– Вот уж о чем я никогда не тревожусь…
Он обнял меня.
– Жаль, что нет спичек, – сказал Юрий Николаевич. – Мы бы сейчас разожгли костер…
Я споткнулась не то о камень, не то о корень, и он взял меня под руку.
Тропинка забирала всё круче вверх.
Что-то круглое – мне показалось, что круглый камень, – лежало на дороге, я толкнула его ногой, и он легко, со звоном откатился.
– Каска, – сказал Юрий Николаевич, – солдатская каска.
Здесь шли бои. Кто он, этот человек, погибший здесь? Рязанский крестьянин, впервые увидевший горы, или интеллигент-ополченец, который ушел воевать в тапочках и с томиком Блока в кармане?
– А может быть, мой школьный товарищ…
Мы поднимались всё выше и выше. Кустарник раздвинулся, и перед нами открылась круглая, как лысина, лужайка. Здесь было немного светлее. Внизу, у наших ног, уютно примостившись среди гор, лежал Пятигорск, и мы на какое-то мгновение почувствовали себя завоевателями. Усевшись на большом, еще хранившем дневное тепло камне, мы смотрели, как огней становилось всё меньше и меньше, город словно закрывал глаза и засыпал.
Откуда-то налетел ветер, сначала легкий и влажный. Потом он стал дуть резче, порывами, облака засуетились, побежали, и вот уже блеснула первая промытая звезда. Только легкая прозрачная дымка застилала всё вокруг, но вот и она исчезла, и нам открылось небо – темное, тяжелое, низкое.
Ветер, словно совершив свое дело, упал.

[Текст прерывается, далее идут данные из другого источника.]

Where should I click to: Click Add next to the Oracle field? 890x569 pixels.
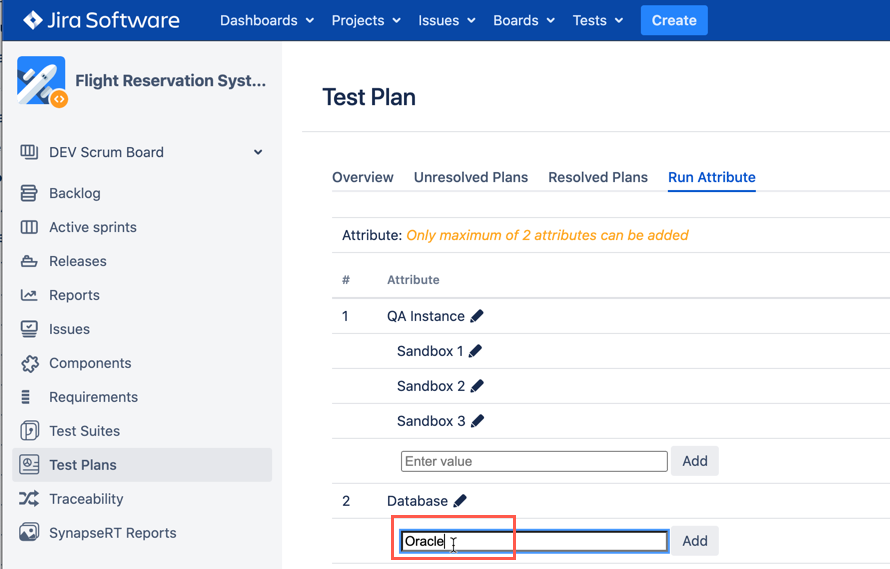coord(694,541)
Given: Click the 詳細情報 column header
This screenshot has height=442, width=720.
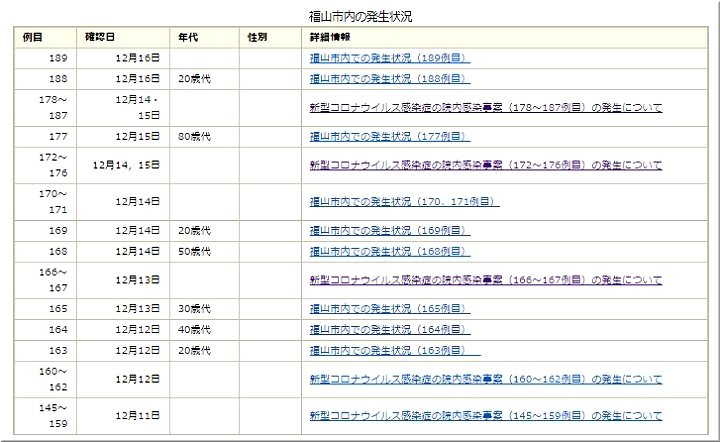Looking at the screenshot, I should [x=329, y=36].
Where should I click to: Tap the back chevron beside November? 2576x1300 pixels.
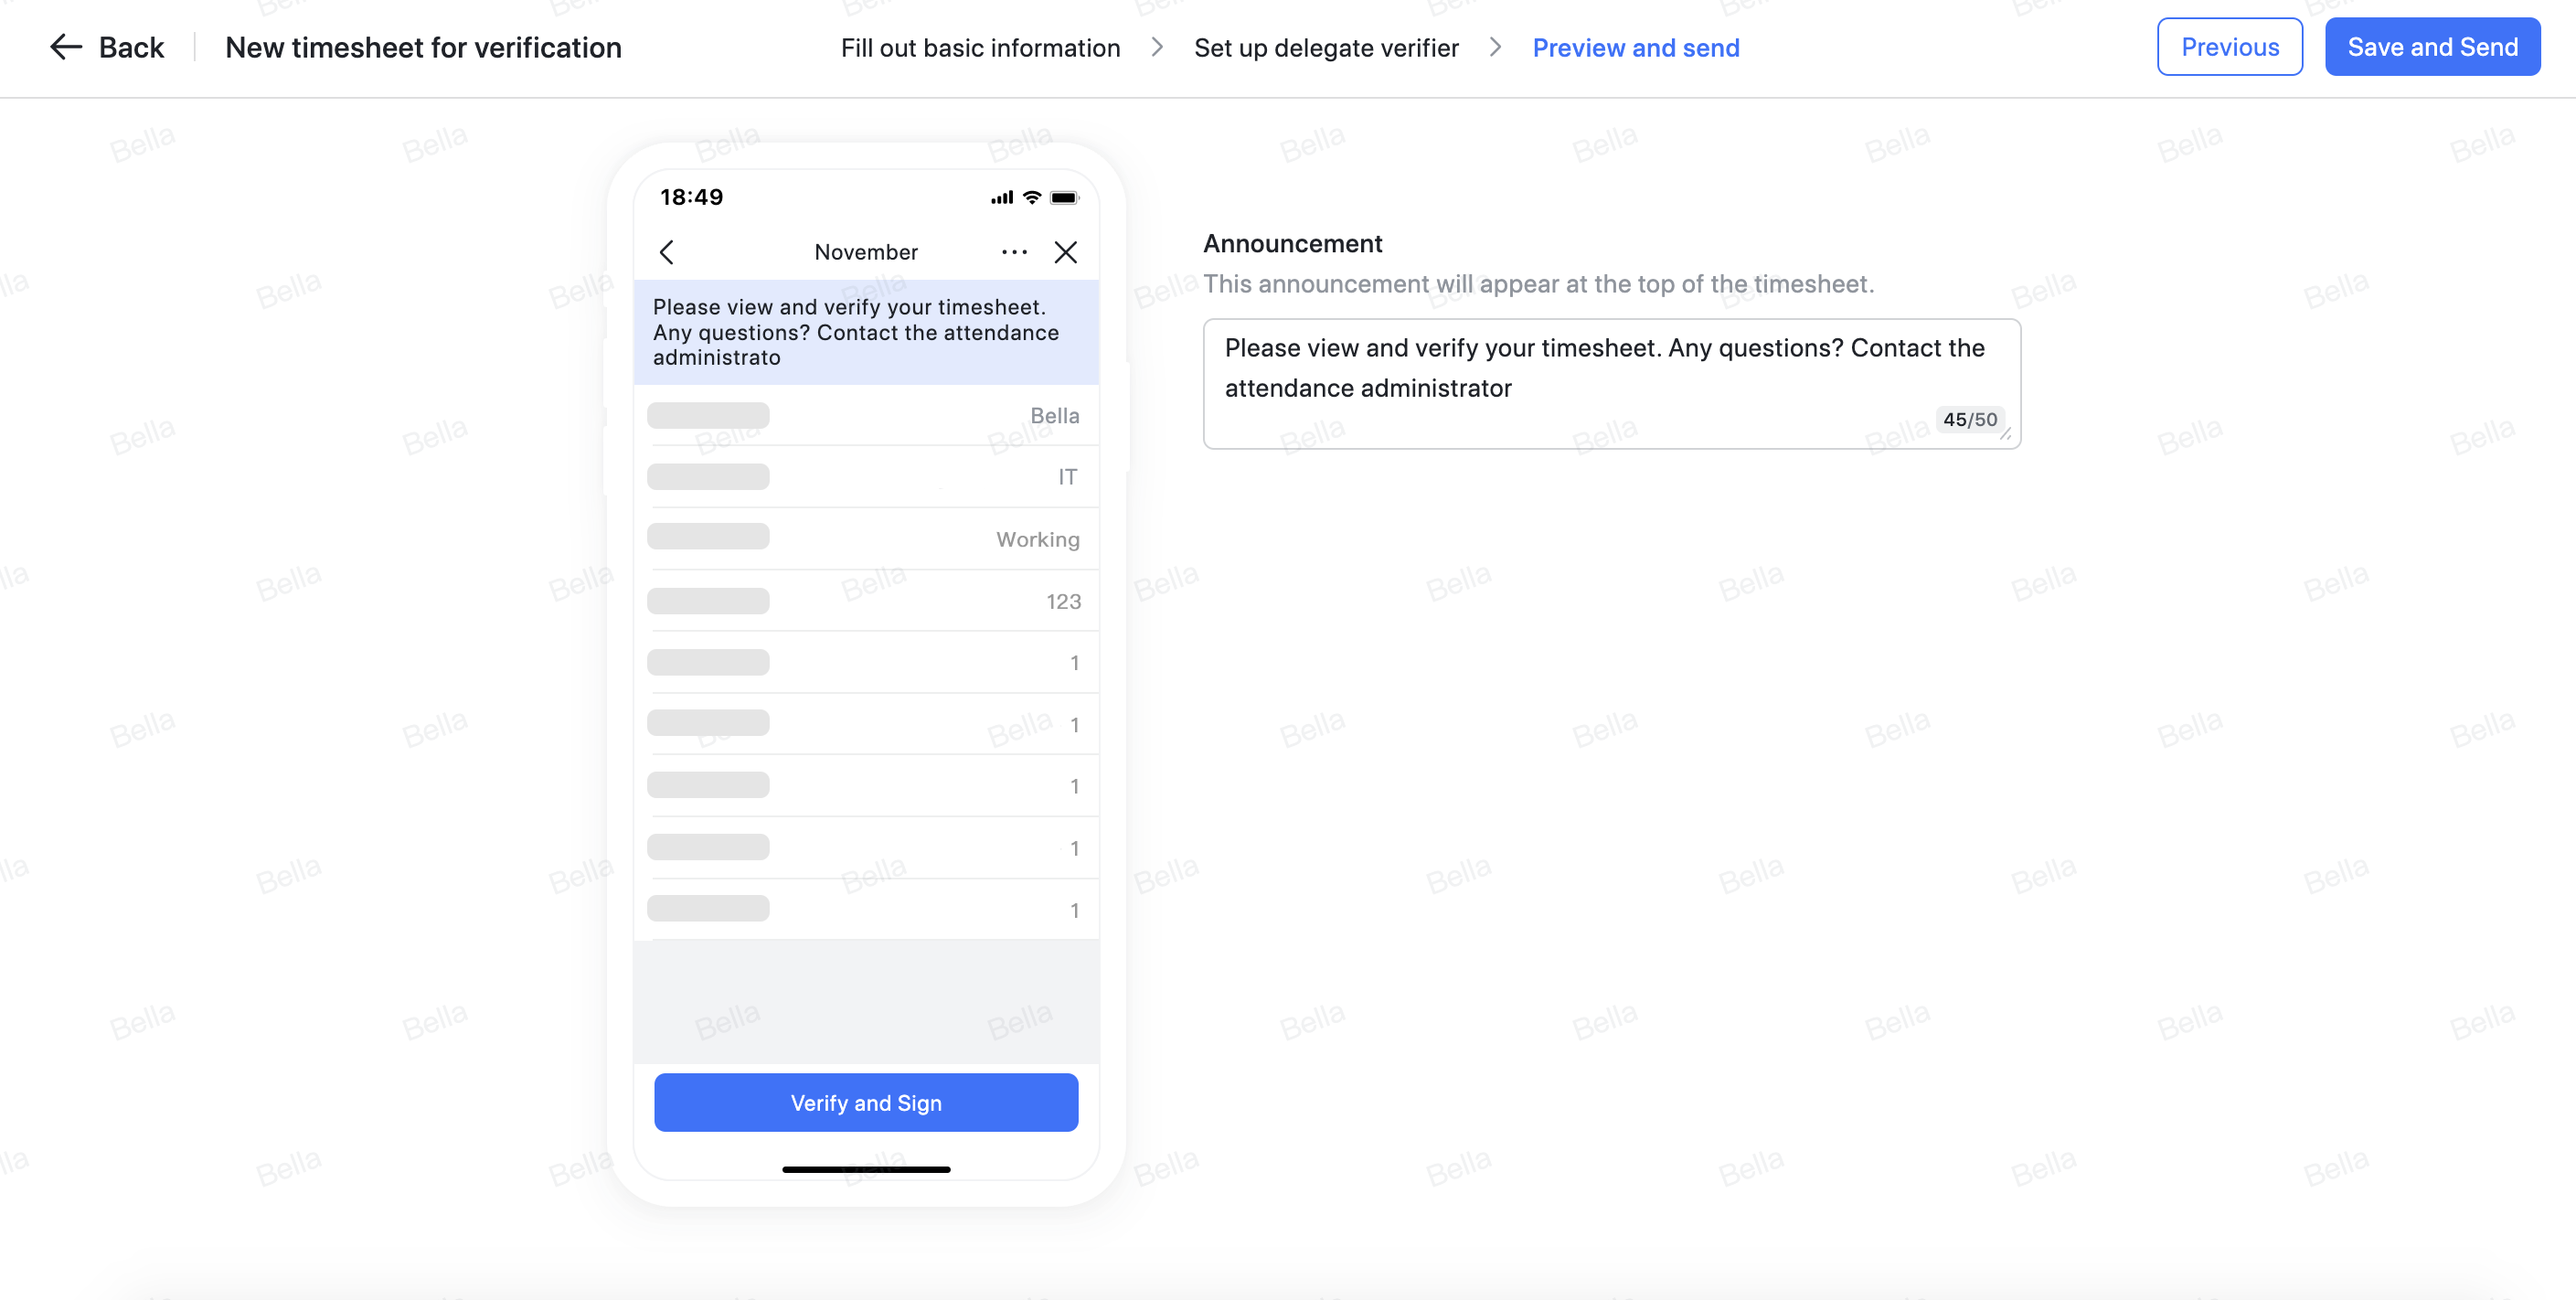[x=666, y=252]
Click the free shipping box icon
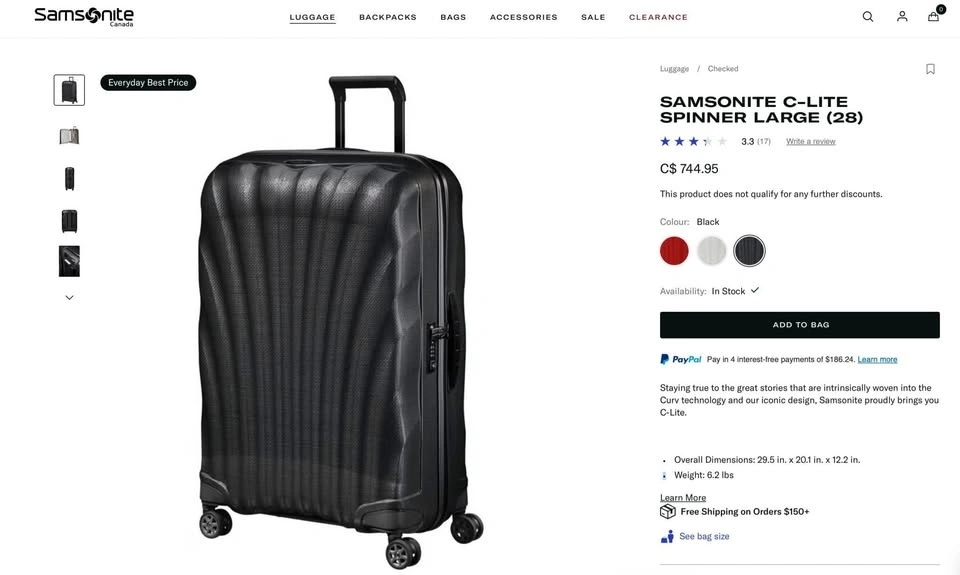Viewport: 960px width, 575px height. [668, 512]
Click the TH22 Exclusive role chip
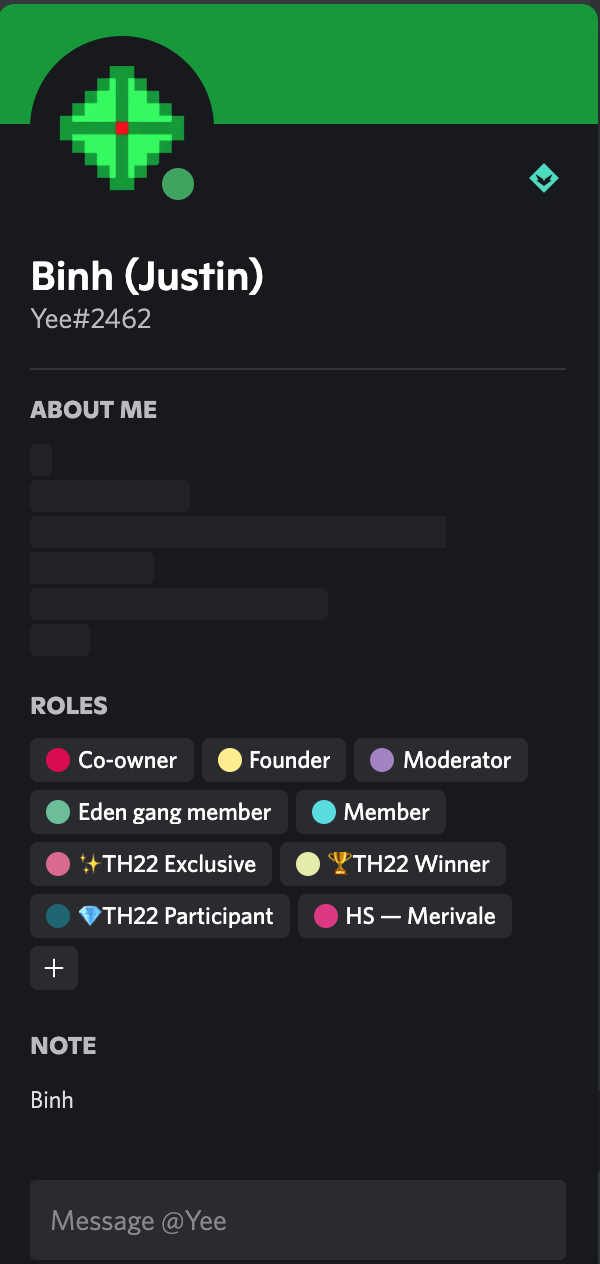 pyautogui.click(x=151, y=864)
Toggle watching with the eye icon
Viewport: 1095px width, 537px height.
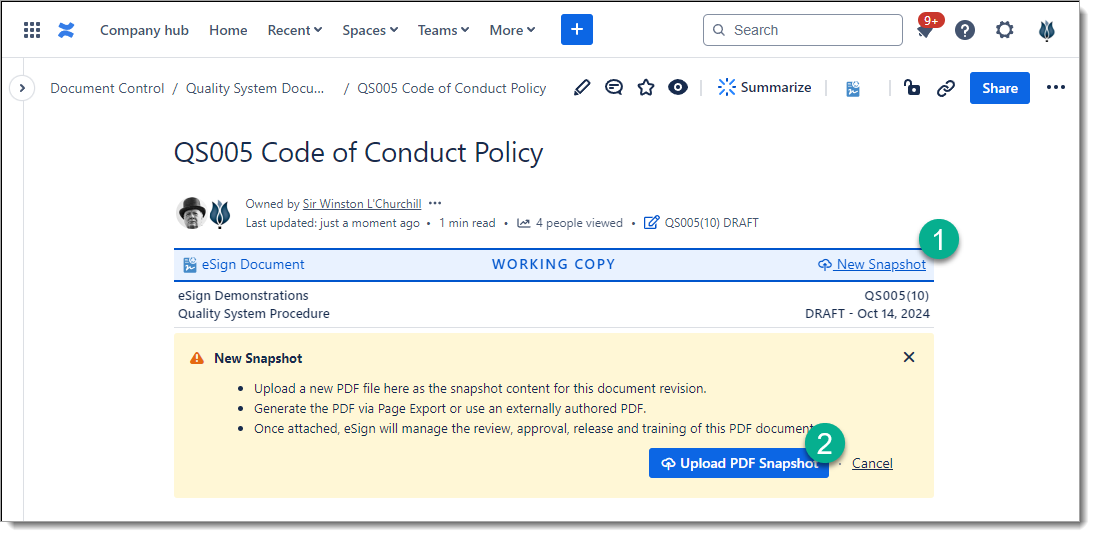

Всё замерло в природе, и в душе что-то замерло – хотелось молчать. И мы молчали. А потом ужинали, пили кислое вино и разговаривали.
Мы говорили о чистоте и правде в любви, о верности в дружбе, может быть, потому, что перед этим весь день говорили о Лермонтове.
– Определение гения всегда математически точно, – сказал Юрий Николаевич. – Лермонтов пишет: «…друзей клевета ядовитая»… Друг, предавший тебя один раз, при первом же неблагоприятном стечении обстоятельств обязательно предаст еще и еще раз. Потому ни в дружбе, ни в любви невозможны возвращения… Всякое у меня в жизни случалось, – продолжал он. – Бывало, что я переставал любить женщину, а бывало, что меня переставали любить. Обидно? Конечно. Больно, трудно. Но ведь любовь, как вода, ушла, и не вернешь. Всё, что вчера доставляло радость, сегодня вызывает раздражение. Уходит любовь, и это равносильно смерти любимого существа. А жить рядом с покойником невозможно… Впрочем, я своего мнения никому не навязываю. А ты как думаешь?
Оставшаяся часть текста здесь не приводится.